_What needs to be done_
What is the number of lines in these entries that include "Follow"? Write that number and no other text.

_Available data_
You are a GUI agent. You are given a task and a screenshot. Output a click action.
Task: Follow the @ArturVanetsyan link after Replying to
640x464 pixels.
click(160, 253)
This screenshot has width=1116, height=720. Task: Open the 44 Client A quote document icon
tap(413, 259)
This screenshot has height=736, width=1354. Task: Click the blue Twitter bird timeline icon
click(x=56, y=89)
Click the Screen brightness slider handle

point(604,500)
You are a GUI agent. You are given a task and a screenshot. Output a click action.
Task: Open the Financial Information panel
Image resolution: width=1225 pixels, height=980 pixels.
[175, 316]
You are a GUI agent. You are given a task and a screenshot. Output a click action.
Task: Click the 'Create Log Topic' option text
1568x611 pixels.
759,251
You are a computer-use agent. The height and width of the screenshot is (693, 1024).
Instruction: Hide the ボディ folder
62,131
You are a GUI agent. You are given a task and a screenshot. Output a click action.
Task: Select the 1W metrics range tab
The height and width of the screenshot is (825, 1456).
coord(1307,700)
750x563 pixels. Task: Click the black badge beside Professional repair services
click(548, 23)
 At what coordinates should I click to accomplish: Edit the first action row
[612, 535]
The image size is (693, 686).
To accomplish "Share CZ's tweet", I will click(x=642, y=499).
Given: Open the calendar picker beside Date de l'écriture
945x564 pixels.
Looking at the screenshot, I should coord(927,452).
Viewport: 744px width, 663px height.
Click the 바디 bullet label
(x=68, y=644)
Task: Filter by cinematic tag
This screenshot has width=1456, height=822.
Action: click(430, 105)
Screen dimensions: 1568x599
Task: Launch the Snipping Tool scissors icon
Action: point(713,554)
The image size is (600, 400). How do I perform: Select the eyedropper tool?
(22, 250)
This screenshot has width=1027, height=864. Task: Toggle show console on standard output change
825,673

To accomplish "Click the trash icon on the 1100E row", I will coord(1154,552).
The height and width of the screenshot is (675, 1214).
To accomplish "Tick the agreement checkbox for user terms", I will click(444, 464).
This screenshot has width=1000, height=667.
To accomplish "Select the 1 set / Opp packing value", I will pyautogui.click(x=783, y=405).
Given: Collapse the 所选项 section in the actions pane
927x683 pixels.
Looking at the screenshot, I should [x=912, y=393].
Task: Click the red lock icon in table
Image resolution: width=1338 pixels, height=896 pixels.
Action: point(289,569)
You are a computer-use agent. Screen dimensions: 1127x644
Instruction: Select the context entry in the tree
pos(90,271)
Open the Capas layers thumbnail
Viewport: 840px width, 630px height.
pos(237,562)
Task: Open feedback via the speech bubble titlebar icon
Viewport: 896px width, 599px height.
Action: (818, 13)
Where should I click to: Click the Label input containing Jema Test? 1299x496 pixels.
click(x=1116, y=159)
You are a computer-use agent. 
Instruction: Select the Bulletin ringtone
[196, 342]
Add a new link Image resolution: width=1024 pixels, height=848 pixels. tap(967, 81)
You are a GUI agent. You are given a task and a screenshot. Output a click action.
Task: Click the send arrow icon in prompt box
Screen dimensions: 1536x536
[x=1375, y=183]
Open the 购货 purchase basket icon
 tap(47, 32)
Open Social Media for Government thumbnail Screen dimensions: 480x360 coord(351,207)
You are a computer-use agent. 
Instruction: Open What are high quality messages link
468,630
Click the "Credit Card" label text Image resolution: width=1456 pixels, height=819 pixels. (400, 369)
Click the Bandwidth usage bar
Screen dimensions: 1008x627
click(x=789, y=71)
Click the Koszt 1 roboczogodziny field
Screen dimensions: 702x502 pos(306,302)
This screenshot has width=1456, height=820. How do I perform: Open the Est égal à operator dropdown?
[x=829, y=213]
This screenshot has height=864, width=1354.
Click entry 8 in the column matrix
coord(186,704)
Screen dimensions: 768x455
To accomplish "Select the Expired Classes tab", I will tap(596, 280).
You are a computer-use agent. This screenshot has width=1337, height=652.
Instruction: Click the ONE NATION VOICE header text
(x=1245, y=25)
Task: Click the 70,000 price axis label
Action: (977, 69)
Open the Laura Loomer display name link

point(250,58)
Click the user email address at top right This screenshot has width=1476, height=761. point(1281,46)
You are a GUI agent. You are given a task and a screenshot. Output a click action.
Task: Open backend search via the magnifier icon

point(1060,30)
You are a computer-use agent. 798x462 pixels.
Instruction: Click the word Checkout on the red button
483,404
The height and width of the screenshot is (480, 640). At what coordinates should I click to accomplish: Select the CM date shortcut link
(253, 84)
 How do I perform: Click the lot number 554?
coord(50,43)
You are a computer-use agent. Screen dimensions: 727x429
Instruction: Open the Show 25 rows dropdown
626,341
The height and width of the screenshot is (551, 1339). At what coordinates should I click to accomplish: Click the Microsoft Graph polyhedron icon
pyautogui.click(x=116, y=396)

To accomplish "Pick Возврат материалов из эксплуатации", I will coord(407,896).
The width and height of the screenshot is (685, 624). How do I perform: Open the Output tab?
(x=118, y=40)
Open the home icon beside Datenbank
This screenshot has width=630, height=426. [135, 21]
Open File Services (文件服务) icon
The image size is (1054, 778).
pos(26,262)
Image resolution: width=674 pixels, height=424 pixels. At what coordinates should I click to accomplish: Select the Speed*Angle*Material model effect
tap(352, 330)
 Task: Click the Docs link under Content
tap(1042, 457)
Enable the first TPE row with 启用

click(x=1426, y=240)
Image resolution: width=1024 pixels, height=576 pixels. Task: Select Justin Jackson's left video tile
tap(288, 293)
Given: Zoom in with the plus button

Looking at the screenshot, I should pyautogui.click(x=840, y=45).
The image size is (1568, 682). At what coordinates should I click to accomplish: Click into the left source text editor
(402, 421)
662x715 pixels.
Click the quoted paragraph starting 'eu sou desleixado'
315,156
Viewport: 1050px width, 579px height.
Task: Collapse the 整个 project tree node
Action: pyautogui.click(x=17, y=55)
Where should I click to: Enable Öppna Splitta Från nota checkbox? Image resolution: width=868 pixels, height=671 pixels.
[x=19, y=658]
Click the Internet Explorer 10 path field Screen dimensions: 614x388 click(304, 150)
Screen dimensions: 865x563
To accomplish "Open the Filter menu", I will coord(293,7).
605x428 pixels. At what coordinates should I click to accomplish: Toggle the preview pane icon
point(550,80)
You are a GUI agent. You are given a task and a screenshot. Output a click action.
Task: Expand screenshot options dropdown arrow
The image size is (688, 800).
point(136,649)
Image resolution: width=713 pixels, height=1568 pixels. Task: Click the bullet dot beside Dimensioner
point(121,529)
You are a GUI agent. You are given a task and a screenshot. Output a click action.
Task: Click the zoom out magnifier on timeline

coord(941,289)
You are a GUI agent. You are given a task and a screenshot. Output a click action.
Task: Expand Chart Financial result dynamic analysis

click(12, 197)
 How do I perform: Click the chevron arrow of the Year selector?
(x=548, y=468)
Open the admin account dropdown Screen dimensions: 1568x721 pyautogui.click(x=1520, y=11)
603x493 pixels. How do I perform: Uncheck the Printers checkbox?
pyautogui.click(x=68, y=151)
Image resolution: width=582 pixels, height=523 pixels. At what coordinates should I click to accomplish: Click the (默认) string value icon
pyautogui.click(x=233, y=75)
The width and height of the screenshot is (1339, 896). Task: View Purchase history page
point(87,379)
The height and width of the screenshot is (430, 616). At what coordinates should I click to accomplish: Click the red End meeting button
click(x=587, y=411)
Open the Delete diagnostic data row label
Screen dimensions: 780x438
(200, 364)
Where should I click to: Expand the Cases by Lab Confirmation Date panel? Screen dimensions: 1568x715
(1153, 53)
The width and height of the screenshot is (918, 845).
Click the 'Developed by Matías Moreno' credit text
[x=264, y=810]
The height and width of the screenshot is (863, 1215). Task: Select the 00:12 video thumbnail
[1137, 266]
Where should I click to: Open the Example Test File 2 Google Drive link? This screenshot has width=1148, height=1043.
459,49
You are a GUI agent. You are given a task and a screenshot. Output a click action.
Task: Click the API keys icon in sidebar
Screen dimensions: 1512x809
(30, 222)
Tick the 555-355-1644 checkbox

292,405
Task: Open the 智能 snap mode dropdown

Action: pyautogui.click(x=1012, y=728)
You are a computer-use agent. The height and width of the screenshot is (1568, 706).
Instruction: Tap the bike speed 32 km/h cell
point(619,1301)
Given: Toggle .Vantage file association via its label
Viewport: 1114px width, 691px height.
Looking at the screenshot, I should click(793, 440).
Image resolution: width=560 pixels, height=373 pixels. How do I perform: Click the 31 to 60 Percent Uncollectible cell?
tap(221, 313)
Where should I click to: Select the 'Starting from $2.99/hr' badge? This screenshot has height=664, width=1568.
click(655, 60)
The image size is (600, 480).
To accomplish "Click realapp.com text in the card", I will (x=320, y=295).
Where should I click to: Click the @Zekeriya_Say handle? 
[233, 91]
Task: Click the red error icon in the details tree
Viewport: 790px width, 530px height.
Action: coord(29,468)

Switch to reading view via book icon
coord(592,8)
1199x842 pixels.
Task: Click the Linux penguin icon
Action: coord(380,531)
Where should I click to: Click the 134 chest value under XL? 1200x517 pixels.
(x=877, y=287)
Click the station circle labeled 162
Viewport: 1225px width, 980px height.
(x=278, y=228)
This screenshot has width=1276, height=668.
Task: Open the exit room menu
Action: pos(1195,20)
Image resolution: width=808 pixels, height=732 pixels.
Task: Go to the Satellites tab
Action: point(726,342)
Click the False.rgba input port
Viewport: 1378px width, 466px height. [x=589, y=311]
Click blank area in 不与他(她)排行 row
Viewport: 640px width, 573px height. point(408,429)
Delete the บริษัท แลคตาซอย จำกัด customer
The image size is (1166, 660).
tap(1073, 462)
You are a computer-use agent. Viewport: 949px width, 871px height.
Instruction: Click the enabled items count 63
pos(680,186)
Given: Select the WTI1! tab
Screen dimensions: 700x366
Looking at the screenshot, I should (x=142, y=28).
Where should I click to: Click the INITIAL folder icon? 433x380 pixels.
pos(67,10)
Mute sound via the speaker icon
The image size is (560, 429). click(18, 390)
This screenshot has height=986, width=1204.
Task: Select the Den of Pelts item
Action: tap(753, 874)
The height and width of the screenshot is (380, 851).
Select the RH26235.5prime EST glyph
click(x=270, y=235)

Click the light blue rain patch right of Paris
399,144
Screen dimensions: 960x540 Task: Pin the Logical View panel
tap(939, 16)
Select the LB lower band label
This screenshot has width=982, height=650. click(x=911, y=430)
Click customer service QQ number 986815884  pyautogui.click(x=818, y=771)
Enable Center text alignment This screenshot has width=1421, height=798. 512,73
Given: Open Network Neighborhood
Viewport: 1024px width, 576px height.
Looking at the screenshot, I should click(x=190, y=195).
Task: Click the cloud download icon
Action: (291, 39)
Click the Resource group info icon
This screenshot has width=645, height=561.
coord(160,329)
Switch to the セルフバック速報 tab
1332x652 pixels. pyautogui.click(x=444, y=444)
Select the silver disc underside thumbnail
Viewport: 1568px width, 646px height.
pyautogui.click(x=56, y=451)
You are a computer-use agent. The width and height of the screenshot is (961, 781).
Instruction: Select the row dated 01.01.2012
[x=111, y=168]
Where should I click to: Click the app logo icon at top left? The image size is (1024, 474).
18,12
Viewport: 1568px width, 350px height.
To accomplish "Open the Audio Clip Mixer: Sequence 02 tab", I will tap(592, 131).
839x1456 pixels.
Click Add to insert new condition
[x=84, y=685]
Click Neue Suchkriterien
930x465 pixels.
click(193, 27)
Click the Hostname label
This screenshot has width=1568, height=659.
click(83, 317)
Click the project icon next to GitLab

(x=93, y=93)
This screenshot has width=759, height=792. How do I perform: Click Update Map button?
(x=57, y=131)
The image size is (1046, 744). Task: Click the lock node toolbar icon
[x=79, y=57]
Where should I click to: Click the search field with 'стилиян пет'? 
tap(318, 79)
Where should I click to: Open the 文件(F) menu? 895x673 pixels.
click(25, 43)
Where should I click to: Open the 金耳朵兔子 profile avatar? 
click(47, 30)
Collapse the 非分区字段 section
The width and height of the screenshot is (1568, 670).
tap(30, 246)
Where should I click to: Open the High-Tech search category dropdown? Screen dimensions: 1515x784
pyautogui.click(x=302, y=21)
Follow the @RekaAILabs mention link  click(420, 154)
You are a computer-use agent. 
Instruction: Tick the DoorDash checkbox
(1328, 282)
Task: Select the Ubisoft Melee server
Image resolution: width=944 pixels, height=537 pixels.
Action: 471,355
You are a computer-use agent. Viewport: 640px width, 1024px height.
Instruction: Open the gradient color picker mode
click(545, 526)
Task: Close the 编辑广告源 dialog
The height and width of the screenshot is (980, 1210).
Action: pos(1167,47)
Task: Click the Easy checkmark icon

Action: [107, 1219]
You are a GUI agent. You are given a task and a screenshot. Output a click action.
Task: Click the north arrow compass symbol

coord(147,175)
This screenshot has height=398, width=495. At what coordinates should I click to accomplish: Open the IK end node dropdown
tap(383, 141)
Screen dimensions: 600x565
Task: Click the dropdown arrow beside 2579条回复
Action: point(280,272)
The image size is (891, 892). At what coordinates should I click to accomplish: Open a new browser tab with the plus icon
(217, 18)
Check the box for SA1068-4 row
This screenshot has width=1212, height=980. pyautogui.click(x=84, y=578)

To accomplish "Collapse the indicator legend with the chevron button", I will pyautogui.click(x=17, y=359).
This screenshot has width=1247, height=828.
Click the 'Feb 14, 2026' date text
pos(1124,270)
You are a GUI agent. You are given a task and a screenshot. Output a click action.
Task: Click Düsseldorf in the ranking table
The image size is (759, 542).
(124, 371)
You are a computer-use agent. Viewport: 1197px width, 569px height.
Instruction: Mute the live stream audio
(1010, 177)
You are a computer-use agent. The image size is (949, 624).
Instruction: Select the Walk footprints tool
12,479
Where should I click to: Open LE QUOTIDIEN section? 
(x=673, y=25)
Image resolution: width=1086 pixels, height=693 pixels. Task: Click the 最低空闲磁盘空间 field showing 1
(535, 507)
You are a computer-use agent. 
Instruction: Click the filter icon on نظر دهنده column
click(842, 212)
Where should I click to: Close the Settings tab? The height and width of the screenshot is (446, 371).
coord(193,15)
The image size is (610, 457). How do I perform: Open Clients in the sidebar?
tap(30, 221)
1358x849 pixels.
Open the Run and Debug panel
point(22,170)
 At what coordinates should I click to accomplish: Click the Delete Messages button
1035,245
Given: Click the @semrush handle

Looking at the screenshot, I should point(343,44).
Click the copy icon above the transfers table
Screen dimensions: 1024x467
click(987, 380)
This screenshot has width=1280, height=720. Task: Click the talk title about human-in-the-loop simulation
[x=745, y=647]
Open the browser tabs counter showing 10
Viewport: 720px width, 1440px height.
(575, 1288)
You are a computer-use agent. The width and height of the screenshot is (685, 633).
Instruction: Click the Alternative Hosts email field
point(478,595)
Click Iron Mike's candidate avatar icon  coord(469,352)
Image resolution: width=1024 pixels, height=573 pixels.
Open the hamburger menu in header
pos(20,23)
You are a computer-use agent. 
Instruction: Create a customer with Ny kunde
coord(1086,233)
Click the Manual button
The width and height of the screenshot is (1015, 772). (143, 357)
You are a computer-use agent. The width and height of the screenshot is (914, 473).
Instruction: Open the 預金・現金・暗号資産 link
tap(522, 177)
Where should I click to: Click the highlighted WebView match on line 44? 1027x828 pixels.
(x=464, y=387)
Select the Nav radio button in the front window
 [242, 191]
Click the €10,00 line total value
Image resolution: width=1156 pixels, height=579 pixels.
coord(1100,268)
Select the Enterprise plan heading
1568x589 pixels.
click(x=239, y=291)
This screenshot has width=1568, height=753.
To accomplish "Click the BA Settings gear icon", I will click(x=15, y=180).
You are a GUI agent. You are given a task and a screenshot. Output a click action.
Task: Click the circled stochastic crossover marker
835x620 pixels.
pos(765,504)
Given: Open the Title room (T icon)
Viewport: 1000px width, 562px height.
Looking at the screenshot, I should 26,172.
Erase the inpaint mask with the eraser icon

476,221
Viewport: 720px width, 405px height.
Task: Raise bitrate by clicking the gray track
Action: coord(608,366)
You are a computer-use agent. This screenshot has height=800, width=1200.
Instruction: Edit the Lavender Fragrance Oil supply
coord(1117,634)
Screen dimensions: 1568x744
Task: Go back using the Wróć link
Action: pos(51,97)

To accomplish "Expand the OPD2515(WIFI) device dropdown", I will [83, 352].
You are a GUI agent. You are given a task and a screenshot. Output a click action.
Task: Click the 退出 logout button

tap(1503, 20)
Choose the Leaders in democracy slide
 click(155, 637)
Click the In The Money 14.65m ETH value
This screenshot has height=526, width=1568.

_Result_
2